Lagarde called such actions “self-inflicted wounds” that must be avoided, a message she will take to a G20 finance ministers and central bank governors meeting in Fukuoka, Japan this weekend.

“One more tariff here, one more threat there, one more negotiation that has not yet started, add to a global uncertainty which is not conducive to additional growth,” she told Reuters.

In a briefing note for G20 finance leaders, the IMF said that U.S. tariffs and Chinese retaliatory measures currently in place could cut 2020 output 0.3 percent, with more than half of that impact coming from negative effects on business confidence and financial market sentiment.

The IMF also on Wednesday cut its China growth forecasts for 2019 and 2020 due to the growing trade tensions. The Fund is due to release preliminary findings of its annual assessment of the U.S. economy on Thursday.

The IMF is predicting 3.6 percent global growth for 2020, but said this outlook is vulnerable to trade tensions, uncertainty over Britain’s exit from the European Union, and uncertain recoveries in some stressed economies such as Argentina and Turkey.

FIGHTING WITH FACTS

Asked whether the IMF needed to take a tougher stance against U.S. tariff actions, Lagarde said the Fund had to keep presenting facts and economic research to tell leaders: “If you go in that direction, these are the consequences.
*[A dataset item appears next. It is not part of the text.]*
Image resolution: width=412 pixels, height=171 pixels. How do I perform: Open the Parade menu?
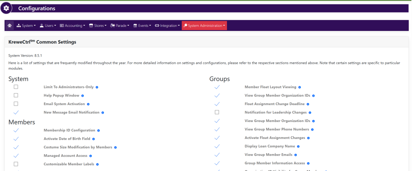point(120,26)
It’s for political leaders and for policymakers to decide what is in their interest.”

Lagarde said she would discuss the IMF review of its quotas and other financial resources with G20 policymakers in Fukuoka this weekend.

While the United States is opposed to increasing the Fund’s quotas, or voting shares, Lagarde said she has had good dialogues with U.S. Treasury Secretary Steven Mnuchin about the need to maintain the IMF’s total lending war chest of about $1 trillion.

“Having gone through the crisis 10 years ago and knowing the power of the fire powder that you can commit, I think it’s critically important to give a signal that the capacity to commit $1 trillion today if there is a multiple-country crisis should actually be preserved,” Lagarde said, adding she was confident that the IMF will find ways to maintain its crisis lending fund by an October deadline.